Ireland moves to central equine database


Ireland is fast-tracking plans for a centralised equine database after the horse-meat contamination scandal that swept Europe.

The country also has plans to establish a single passport-issuing organisation.

Simon Coveney
Ireland’s Agriculture Minister Simon Coveney.

Agriculture Minister Simon Coveney said his department was pushing ahead with plans to establish a central equine database on the Animal Identification and Movement [AIM] system which contains data on cattle, sheep and pigs.

Coveney said facilities were put in place last weekend to receive and record equine animal registration details received from passport-issuing organisations.

Information on the central equine database will be used by the department’s veterinary staff to supplement the current checks at slaughterhouses.

He said he expected that there would be data for over 70 per cent of equines registered since 1 January 1980 on the database by last Tuesday.

Contacts will continue with passport-issuing organisations that have not provided data with a view to having all the relevant information on the central equine database at the earliest opportunity, he said.

Coveney also signalled his desire to see the establishment of a single passport-issuing organisation.

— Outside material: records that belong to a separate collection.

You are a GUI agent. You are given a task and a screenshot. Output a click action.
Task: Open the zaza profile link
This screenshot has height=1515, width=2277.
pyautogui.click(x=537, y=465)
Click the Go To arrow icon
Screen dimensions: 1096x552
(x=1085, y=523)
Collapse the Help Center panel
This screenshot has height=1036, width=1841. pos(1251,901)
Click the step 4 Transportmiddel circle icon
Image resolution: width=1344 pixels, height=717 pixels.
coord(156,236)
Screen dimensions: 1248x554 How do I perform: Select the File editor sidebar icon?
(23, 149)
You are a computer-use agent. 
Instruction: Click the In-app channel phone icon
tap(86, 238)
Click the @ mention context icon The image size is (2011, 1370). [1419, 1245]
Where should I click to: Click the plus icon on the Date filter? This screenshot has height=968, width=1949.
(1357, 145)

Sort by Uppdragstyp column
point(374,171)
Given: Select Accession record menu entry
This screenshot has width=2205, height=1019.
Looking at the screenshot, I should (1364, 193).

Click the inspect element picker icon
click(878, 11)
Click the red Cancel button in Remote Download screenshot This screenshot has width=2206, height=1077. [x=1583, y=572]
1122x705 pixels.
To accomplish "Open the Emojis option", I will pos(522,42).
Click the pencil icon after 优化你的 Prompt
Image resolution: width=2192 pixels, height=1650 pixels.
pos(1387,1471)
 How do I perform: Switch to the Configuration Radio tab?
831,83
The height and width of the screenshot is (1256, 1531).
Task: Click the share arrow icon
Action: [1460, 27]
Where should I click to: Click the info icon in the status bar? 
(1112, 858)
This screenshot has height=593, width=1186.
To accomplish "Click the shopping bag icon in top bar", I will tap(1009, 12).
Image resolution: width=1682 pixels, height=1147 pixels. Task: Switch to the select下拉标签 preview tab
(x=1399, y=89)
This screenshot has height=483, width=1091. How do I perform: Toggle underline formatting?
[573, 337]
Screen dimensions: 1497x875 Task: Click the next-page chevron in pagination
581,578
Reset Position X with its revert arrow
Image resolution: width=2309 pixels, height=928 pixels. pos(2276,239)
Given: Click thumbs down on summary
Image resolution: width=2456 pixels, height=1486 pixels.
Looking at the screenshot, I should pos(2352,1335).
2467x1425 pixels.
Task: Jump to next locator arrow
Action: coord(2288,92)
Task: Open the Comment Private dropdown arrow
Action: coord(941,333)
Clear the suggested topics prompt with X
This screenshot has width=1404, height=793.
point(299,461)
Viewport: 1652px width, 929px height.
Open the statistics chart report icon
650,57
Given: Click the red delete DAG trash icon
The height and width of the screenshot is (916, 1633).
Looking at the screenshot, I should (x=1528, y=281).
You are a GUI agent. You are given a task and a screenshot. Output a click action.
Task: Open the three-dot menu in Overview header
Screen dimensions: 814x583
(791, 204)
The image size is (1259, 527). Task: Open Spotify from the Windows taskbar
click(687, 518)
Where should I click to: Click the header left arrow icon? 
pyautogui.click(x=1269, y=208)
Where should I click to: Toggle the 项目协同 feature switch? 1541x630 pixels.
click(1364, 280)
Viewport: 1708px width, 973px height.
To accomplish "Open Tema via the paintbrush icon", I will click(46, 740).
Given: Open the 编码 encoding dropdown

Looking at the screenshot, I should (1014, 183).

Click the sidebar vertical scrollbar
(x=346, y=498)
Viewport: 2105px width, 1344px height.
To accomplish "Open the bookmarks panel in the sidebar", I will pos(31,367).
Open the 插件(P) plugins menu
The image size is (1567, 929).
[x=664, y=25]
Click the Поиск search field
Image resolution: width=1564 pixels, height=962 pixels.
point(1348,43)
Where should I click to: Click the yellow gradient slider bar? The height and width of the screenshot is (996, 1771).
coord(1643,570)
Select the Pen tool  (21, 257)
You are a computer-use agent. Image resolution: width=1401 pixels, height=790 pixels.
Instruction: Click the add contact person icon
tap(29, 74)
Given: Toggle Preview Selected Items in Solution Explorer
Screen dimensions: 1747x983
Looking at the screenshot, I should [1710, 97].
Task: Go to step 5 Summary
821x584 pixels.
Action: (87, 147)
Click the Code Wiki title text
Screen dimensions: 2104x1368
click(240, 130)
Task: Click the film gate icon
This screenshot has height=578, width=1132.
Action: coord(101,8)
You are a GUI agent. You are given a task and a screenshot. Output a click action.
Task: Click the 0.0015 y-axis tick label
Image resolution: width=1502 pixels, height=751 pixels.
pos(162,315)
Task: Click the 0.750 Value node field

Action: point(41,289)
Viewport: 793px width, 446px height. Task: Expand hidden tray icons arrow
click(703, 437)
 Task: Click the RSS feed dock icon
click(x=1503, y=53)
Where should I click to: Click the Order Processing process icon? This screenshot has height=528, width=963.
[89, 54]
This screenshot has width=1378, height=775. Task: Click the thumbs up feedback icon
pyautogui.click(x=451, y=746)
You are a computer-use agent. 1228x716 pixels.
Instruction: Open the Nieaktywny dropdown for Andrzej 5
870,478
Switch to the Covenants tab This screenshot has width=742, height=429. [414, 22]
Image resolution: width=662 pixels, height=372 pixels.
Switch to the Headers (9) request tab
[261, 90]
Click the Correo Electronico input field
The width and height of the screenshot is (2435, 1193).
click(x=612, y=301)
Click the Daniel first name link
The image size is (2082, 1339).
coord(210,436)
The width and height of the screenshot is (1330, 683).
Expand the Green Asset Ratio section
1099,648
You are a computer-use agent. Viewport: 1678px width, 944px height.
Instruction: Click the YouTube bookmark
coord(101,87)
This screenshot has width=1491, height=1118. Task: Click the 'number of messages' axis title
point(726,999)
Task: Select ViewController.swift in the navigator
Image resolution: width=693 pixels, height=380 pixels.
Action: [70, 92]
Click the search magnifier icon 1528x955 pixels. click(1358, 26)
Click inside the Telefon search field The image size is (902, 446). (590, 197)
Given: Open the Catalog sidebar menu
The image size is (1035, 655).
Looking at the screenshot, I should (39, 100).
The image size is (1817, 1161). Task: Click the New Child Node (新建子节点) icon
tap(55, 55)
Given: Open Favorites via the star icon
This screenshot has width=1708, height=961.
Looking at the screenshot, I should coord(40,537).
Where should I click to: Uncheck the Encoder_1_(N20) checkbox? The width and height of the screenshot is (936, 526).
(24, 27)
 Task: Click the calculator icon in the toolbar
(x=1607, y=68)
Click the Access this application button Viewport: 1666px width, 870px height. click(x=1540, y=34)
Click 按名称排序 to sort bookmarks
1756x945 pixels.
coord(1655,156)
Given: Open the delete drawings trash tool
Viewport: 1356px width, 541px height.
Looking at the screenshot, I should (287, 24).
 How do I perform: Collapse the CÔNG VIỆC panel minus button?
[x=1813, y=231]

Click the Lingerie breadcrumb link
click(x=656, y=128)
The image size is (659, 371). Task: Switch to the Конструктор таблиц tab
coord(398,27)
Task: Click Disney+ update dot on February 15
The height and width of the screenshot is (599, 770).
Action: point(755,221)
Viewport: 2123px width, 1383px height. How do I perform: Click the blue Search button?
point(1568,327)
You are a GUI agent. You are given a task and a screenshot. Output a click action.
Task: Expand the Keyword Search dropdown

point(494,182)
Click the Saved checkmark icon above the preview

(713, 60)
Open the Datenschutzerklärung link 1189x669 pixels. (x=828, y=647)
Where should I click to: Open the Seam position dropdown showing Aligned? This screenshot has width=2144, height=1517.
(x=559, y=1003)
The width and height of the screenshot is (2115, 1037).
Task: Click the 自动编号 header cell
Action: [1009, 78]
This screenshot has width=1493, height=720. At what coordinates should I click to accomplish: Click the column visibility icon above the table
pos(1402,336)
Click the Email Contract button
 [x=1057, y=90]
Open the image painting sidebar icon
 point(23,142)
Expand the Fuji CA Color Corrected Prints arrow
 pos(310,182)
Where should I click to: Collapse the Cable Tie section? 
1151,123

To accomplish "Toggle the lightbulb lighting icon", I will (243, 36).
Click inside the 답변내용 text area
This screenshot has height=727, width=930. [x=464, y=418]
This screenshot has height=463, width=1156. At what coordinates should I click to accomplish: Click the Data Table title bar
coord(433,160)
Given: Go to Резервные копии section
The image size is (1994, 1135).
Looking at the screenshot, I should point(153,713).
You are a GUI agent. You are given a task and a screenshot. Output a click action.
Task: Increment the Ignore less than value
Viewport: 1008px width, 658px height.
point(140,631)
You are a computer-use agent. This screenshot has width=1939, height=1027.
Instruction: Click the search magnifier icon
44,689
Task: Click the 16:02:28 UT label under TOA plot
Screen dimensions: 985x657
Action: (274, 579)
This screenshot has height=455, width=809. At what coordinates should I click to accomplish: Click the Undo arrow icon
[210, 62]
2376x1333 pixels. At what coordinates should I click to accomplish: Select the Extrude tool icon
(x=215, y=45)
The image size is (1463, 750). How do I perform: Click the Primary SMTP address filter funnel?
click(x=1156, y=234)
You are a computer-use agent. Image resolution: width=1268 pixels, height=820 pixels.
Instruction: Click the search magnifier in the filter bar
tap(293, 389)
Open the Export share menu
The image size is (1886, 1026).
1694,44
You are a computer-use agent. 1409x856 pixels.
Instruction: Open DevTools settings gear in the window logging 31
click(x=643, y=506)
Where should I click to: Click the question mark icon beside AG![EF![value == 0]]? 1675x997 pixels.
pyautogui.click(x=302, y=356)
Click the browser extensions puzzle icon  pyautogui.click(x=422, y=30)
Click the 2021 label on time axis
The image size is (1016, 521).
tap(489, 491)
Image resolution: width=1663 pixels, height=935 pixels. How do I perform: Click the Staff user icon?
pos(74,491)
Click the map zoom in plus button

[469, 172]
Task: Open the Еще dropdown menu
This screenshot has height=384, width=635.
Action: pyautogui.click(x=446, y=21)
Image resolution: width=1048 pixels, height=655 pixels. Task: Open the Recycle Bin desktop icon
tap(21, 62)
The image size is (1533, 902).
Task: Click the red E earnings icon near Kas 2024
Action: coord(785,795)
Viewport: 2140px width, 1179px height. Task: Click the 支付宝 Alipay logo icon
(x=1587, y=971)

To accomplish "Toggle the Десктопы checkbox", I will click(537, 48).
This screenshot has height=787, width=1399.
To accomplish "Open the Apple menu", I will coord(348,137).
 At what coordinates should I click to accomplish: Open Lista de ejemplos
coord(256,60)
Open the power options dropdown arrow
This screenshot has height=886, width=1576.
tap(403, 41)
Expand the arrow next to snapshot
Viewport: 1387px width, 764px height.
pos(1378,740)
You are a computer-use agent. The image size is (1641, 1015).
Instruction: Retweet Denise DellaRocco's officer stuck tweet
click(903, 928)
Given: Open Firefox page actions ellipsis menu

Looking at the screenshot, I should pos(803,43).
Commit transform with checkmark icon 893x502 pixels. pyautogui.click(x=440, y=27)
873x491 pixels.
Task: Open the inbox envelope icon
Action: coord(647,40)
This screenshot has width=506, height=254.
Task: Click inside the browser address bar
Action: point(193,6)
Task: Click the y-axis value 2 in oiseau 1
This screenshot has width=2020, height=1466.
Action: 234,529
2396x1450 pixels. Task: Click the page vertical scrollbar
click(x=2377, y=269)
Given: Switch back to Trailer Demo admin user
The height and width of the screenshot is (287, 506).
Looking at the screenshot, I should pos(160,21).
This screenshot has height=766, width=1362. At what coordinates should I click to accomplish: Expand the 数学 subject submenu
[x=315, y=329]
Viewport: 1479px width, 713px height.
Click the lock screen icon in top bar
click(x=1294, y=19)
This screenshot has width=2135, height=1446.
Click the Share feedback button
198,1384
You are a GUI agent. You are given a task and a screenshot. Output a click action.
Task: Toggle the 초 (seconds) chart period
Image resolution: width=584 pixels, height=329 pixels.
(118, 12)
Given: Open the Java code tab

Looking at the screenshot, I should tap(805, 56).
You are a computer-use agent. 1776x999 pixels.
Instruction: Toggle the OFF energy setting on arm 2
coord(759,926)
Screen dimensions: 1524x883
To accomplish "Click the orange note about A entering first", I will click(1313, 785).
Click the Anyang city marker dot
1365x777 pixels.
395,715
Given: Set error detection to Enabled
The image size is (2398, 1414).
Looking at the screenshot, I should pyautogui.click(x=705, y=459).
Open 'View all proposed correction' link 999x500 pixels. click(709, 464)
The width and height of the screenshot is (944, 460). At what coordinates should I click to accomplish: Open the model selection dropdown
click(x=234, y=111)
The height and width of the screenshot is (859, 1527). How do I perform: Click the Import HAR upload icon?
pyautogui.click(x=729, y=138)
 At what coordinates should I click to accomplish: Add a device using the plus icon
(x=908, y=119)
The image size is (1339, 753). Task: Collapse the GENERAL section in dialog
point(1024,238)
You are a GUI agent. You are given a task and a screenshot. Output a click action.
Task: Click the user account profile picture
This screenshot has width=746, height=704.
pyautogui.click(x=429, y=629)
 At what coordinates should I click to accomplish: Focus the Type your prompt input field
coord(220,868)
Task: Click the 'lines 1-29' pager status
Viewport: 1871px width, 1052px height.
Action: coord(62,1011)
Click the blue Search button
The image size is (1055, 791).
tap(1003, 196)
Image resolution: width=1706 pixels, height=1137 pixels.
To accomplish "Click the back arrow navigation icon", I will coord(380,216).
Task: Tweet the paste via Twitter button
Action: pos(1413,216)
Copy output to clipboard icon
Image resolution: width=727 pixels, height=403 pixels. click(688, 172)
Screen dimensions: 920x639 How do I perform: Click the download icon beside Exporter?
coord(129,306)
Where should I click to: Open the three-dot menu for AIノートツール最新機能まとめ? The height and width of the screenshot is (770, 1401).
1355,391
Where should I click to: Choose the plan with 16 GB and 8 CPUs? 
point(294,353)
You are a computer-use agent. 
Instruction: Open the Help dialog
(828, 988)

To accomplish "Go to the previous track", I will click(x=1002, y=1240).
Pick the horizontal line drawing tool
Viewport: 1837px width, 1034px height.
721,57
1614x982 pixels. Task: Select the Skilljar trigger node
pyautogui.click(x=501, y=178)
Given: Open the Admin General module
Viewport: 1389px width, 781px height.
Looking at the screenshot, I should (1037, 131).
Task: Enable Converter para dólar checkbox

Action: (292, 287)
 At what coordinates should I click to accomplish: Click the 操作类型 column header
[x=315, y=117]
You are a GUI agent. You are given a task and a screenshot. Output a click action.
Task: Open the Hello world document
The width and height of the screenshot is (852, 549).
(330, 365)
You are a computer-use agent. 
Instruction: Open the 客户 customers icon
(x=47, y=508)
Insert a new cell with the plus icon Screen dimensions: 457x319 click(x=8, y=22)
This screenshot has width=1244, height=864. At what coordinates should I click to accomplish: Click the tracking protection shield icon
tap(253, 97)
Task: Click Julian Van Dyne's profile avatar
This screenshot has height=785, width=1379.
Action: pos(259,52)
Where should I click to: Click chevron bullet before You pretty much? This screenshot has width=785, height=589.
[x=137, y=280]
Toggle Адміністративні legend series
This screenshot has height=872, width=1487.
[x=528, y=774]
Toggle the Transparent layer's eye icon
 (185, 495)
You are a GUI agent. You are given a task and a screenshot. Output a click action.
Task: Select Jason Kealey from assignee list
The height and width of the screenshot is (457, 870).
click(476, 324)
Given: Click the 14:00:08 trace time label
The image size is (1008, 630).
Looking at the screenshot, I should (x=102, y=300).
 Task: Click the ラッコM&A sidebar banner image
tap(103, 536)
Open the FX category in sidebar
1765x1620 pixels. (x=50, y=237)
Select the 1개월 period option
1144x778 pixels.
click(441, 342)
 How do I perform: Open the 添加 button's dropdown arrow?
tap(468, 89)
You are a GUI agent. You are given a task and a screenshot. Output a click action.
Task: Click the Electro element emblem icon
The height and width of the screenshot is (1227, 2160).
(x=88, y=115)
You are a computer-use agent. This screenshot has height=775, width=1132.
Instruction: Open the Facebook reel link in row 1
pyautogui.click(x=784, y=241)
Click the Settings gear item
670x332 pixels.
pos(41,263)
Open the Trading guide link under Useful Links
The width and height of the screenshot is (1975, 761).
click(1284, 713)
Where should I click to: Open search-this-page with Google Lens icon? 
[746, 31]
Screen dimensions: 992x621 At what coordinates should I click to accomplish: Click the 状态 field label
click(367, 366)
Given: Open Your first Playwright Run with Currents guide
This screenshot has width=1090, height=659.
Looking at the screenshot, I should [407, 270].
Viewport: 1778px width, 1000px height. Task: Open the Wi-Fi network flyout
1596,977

The European Union Commission has announced that it intended to submit proposals to the Agriculture Council of Ministers and the European Parliament to amend existing legislation to facilitate departments or other state agencies in taking over responsibility for issuing passports.

The department was awaiting those proposals, he said.

In the meantime, there will be no change in the status of the issuing groups.

Coveney said he intended to work with passport organisations to introduce a new system.

“I have acted swiftly, as I promised to do in the immediate aftermath of the equine DNA issue and will move to the final stage in the establishment of a single passport-issuing agency once EU legislation provides me with the overarching legal base to put this into effect.”

Currently, up to eight organisations can issue passports for horses. They include Horse Sport Ireland, Weatherbys on behalf of the thoroughbred sector, the Connemara Breeders Society and the Irish Piebald and Skewbald Society.